The spacecraft was pushed to its limits, way beyond what the team had thought possible, because initially, it had not been designed with such a dive in mind. The data Cassini collected during that time revealed many interesting things for the scientists.
One of them is the product of the measurements coming in from the ‘ring rain’ – a trickle of tiny particles that fall from the innermost ring of the planet, down towards the upper atmosphere – hydrogen and helium.
What Cassini found was more material through – the instruments on board the spacecraft spotted, in addition to the expected hydrogen and helium, also carbon monoxide, methane, nitrogen and some remains of organic molecules which they could not identify.
Other instruments on board suggested that the downpour was also peppered with water ice and silicate particles. The downpour seemed to be triggered by those particles interacting with the highest levels of the planet’s atmosphere.
You might ask why this is important and what it might mean. Well, the compounds in the ring have proven to be way more diverse than expected and this means that new hypotheses will have to be considered about how Saturn has formed and evolved.

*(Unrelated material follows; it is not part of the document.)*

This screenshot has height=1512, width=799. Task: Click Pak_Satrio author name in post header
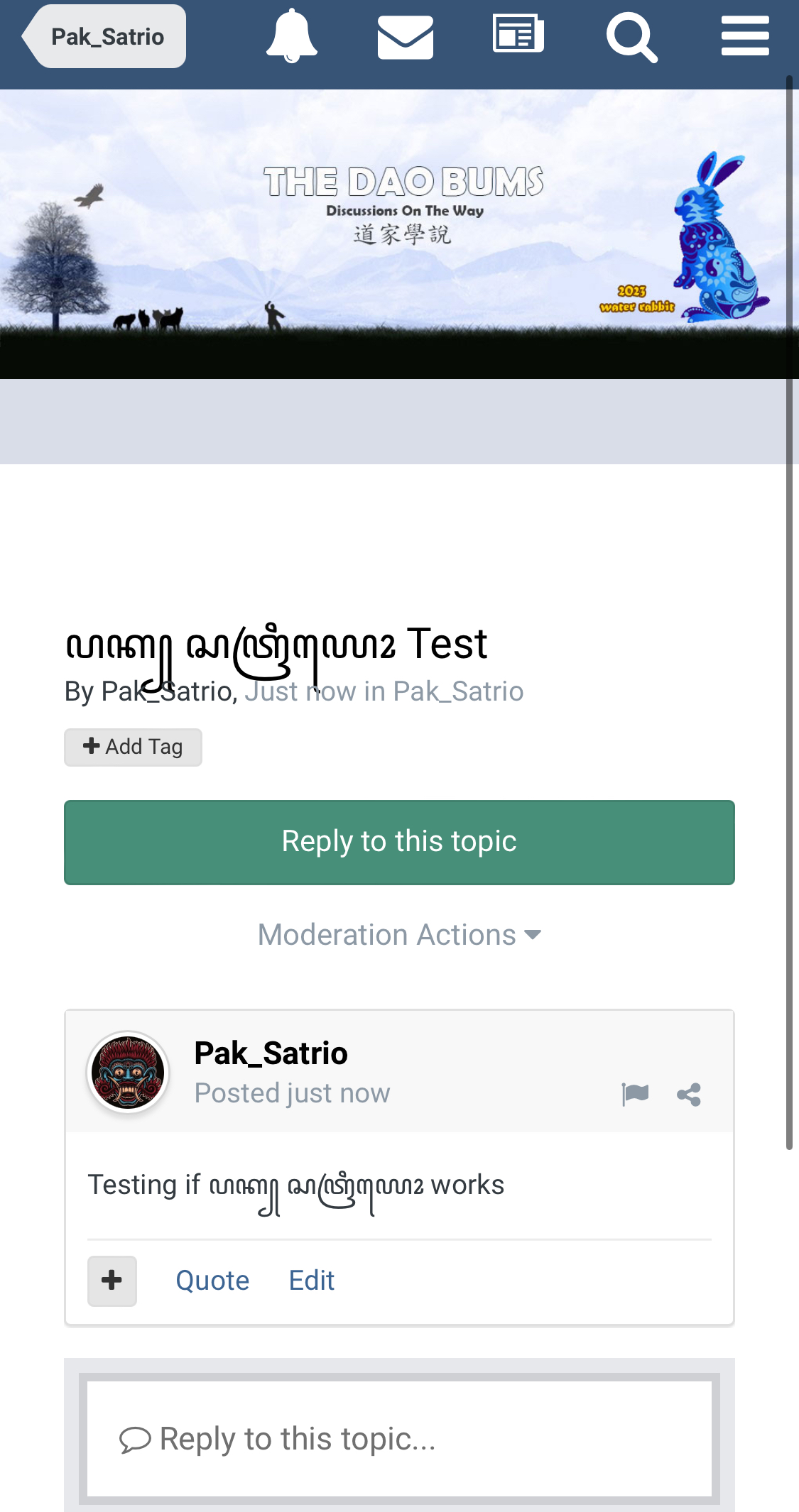tap(271, 1053)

“Almost everything going on in that region turned out to be a surprise. That was the importance of going there, to explore a place we’d never been before. And the expedition really paid off — the data is tremendously exciting.”
Since the scientists have no idea, at the moment where most of the material in the ring’s composition is coming from, the information they got from Cassini raises even more questions than it answers. As expected, our Solar System still keeps its mysteries.